En décembre 2024, lors d’une séance du Conseil pour le développement stratégique, le président Vladimir Poutine a ordonné à Manturov de rendre compte de la construction des usines de traitement des déchets.
« Denis Valentinovitch, les usines que nous avions prévues, où sont-elles ? C’est Rostec qui devait les construire ? »
Manturov s’apprêtait, une fois de plus, à expliquer que c’était pour bientôt, qu’il fallait un an ou deux et que tout serait là, Vladimir Vladimirovitch, mais Poutine l’a aussitôt arrêté.
« Je veux comprendre combien d’usines ils devaient construire. Cinq ? Pour quelle échéance ? Ont-ils reçu l’argent, oui ou non ? Où est l’argent ? »
Ce n’était pas la première fois, loin de là, que Manturov payait pour les échecs de Rostec. Poutine avait déjà formulé, sur le même ton catégorique, des griefs sur le rythme des livraisons — au premier chef celles de la commande militaire, mais aussi la substitution des importations dans l’aéronautique. Et ce second chantier n’est pas moins important pour Poutine : la Russie est au seuil de changements qui supposent la réouverture du trafic aérien international.
Or Tchemezov et Manturov n’ont que faire de tels changements, car ils vivent l’un comme l’autre de la commande militaire. Le premier, sans se compliquer la vie, fabrique des armes sur des patrons soviétiques, et cela lui rapporte des milliards. Le second s’est enraciné trop profondément dans les montages de défense de Tchemezov.
Dès les années 2000, à la tête d’Oboronprom, Manturov s’était constitué un capital de départ en vendant les terrains des usines d’armement dans tout Moscou. C’est Tchemezov qui le lui a appris. Ils s’y emploient encore aujourd’hui. Mais ce n’est là qu’une filière d’enrichissement parmi d’autres. Des sociétés liées à Manturov et à sa famille ont reçu des actions d’usines de défense jusqu’en 2010. Et de 2022 à 2025, un groupe d’entreprises de défense a versé à sa mère, âgée de 89 ans, des milliards de roubles au titre du remboursement de dettes et des intérêts de prêts.

Lignes extraites d'un recueil
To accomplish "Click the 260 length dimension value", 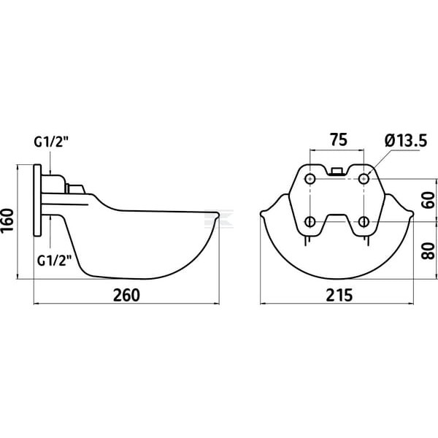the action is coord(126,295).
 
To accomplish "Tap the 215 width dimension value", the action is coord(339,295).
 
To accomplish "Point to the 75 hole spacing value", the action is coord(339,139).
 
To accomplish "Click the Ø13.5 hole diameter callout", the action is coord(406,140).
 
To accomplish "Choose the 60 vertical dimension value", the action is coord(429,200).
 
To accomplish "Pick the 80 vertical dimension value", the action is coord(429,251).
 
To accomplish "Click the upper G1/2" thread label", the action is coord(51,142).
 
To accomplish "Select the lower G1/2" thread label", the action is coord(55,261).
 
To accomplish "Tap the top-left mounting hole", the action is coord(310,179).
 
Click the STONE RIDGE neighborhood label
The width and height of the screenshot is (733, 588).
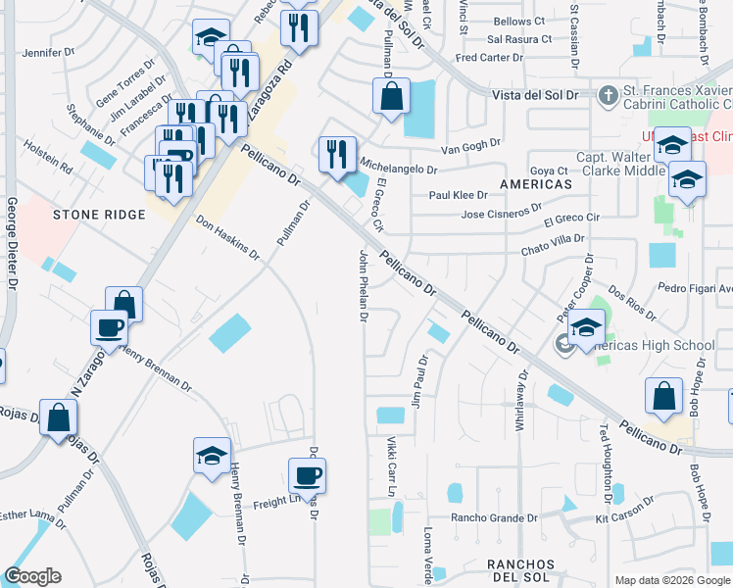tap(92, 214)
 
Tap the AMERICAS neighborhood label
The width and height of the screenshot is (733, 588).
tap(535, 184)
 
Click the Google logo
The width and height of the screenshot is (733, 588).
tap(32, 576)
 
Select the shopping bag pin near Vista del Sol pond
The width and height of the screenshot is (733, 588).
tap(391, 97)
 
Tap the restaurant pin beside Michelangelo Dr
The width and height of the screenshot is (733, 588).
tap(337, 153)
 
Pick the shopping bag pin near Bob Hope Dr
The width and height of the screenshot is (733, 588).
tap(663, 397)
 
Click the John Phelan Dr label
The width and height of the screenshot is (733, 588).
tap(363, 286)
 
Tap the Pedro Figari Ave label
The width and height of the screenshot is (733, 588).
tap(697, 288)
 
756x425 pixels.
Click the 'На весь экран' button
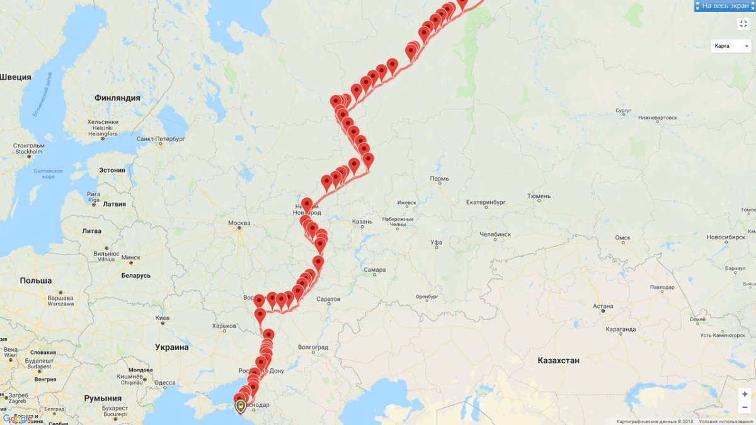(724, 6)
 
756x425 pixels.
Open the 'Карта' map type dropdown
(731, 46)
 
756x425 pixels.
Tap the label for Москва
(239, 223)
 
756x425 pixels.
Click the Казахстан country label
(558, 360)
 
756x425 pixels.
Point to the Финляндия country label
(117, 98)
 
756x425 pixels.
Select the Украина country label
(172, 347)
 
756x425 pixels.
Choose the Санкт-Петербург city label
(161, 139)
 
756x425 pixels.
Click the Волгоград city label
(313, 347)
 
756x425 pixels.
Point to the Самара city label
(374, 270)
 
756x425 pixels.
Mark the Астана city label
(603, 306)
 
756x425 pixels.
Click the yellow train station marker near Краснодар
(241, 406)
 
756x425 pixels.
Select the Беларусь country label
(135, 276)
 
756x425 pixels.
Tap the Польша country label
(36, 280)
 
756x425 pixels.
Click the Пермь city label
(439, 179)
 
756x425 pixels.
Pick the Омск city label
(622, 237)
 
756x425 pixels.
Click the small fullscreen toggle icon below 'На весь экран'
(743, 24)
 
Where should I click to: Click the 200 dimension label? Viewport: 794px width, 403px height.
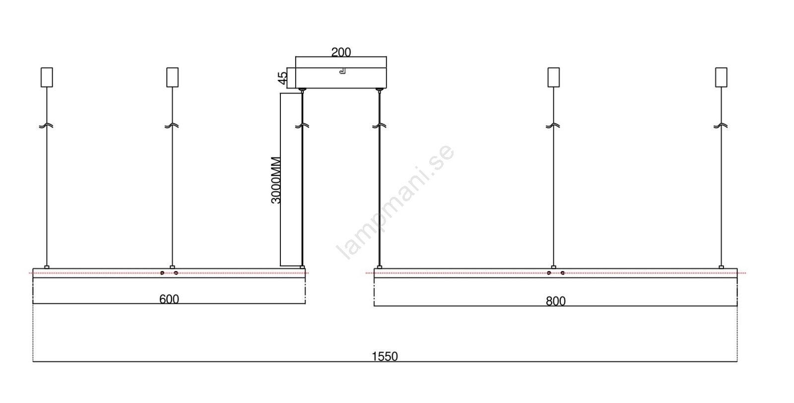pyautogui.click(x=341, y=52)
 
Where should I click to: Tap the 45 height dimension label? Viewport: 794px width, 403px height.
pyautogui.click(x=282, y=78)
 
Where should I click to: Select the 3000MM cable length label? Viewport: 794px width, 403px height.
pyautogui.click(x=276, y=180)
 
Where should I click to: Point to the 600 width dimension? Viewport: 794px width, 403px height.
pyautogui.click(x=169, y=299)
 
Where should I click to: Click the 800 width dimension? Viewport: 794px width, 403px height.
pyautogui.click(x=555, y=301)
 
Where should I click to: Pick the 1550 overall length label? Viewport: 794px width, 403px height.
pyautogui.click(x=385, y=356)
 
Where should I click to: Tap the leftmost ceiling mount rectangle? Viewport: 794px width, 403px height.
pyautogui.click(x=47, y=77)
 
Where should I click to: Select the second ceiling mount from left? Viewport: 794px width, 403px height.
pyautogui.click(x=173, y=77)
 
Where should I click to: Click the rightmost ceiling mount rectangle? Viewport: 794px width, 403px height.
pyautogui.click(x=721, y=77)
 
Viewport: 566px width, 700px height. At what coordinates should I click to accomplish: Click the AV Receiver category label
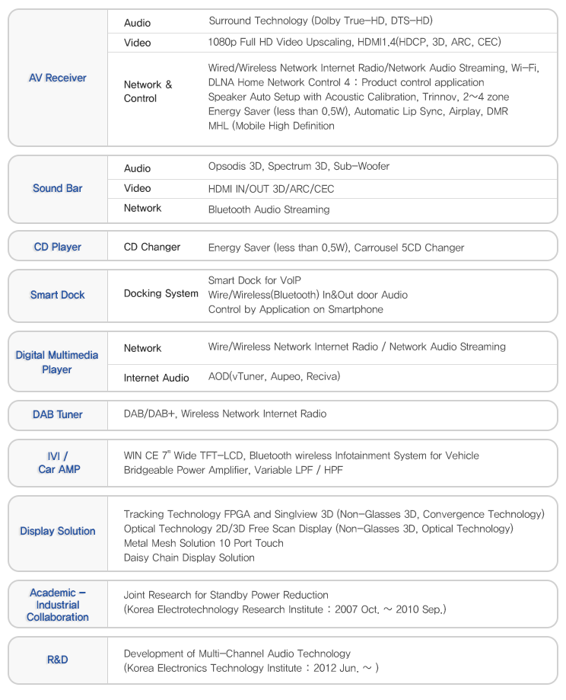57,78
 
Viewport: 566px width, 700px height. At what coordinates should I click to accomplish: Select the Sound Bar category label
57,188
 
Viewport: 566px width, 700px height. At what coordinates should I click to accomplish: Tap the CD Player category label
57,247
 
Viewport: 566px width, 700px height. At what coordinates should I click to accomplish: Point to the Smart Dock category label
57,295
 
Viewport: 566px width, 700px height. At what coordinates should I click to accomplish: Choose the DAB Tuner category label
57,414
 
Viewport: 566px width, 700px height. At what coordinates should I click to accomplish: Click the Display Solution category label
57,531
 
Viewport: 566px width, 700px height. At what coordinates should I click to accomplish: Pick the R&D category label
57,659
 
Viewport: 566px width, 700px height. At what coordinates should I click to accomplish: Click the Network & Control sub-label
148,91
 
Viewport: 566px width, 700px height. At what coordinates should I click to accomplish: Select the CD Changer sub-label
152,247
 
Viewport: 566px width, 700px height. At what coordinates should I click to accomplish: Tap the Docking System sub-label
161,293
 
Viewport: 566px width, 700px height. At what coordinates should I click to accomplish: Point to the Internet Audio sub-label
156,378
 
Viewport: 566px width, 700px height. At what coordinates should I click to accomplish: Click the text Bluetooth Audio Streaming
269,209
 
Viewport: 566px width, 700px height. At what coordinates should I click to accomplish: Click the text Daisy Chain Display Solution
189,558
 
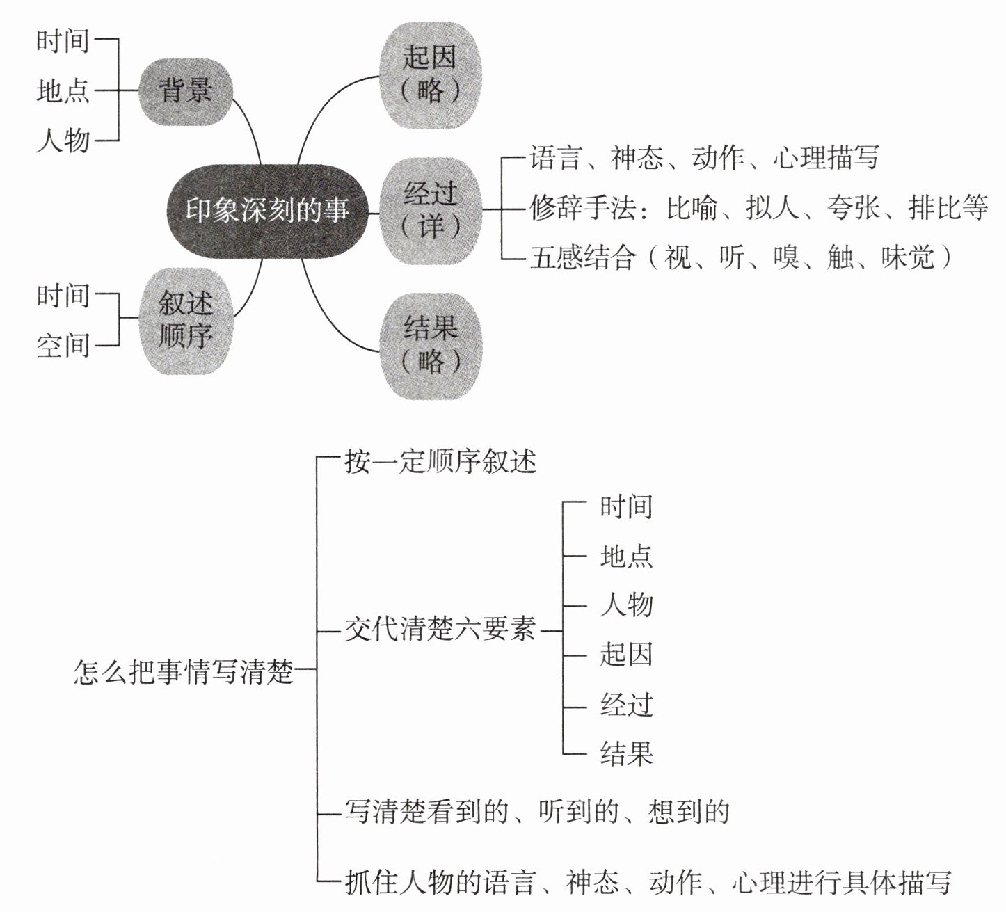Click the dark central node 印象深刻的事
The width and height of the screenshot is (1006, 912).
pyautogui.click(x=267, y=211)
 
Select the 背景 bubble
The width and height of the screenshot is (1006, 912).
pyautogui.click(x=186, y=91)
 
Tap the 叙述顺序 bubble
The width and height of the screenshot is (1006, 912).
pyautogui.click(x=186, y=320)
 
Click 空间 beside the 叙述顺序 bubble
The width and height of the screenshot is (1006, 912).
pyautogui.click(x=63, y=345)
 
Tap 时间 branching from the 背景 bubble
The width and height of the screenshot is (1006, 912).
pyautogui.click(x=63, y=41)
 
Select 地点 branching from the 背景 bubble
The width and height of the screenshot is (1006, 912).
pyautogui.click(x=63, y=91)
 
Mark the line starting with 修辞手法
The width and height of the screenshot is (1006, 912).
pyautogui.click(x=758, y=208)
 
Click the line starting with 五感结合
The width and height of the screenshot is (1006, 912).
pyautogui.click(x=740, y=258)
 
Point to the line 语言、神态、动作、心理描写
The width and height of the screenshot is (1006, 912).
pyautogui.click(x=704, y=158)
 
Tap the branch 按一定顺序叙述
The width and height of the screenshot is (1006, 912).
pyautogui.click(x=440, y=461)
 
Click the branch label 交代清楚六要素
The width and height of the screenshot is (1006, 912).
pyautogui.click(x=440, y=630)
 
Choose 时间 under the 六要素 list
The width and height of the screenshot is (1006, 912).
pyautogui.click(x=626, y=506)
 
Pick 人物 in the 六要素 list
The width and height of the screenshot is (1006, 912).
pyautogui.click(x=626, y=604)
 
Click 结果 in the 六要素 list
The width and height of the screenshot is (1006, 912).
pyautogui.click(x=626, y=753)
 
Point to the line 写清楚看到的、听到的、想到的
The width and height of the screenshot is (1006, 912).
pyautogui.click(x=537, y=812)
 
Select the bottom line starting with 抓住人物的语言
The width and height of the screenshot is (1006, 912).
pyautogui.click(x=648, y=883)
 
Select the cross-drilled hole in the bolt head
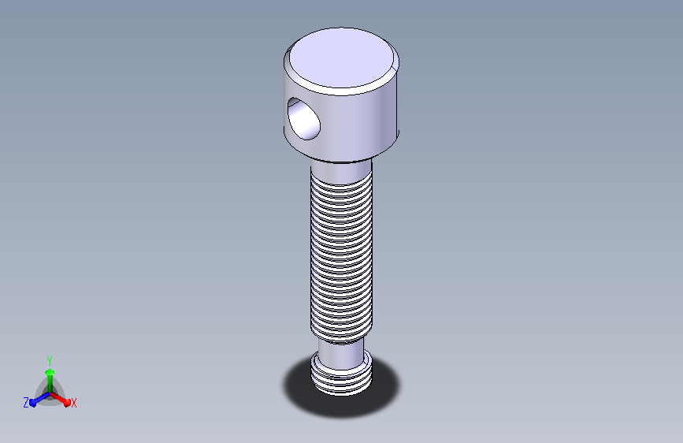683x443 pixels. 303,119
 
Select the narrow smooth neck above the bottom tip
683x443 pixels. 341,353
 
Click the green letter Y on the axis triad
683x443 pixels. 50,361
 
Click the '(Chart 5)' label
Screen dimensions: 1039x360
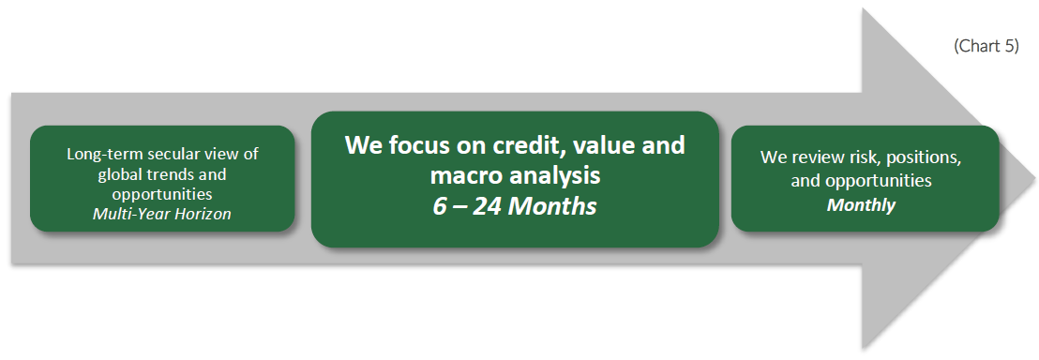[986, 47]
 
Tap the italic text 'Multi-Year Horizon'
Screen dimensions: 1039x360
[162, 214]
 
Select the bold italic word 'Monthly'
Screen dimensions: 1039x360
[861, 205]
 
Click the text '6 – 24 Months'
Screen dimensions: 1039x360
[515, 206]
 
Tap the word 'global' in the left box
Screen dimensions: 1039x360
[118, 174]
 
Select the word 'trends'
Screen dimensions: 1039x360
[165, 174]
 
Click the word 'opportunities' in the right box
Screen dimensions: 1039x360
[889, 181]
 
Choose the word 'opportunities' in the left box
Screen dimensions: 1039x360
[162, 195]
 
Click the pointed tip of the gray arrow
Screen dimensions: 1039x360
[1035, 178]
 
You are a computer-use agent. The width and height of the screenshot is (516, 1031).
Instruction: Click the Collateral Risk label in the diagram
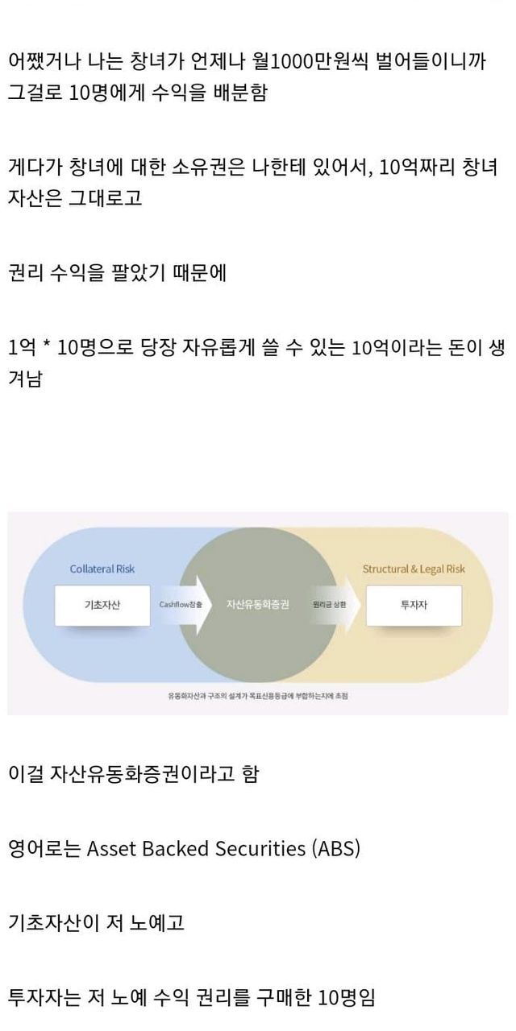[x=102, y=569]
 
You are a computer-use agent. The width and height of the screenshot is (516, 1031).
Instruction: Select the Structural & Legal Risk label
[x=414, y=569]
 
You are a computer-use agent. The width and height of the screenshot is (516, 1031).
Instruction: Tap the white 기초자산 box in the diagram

▶ [Consigne]: Recopiez le passage sur Manturov et Rostec de "En décembre 2024, lors" à "traitement des déchets." en substituant "demandé" à "ordonné". Ces lignes n'ont aucun lien avec le passage.

▶ [Tâche réalisée]:
En décembre 2024, lors d’une séance du Conseil pour le développement stratégique, le président Vladimir Poutine a demandé à Manturov de rendre compte de la construction des usines de traitement des déchets.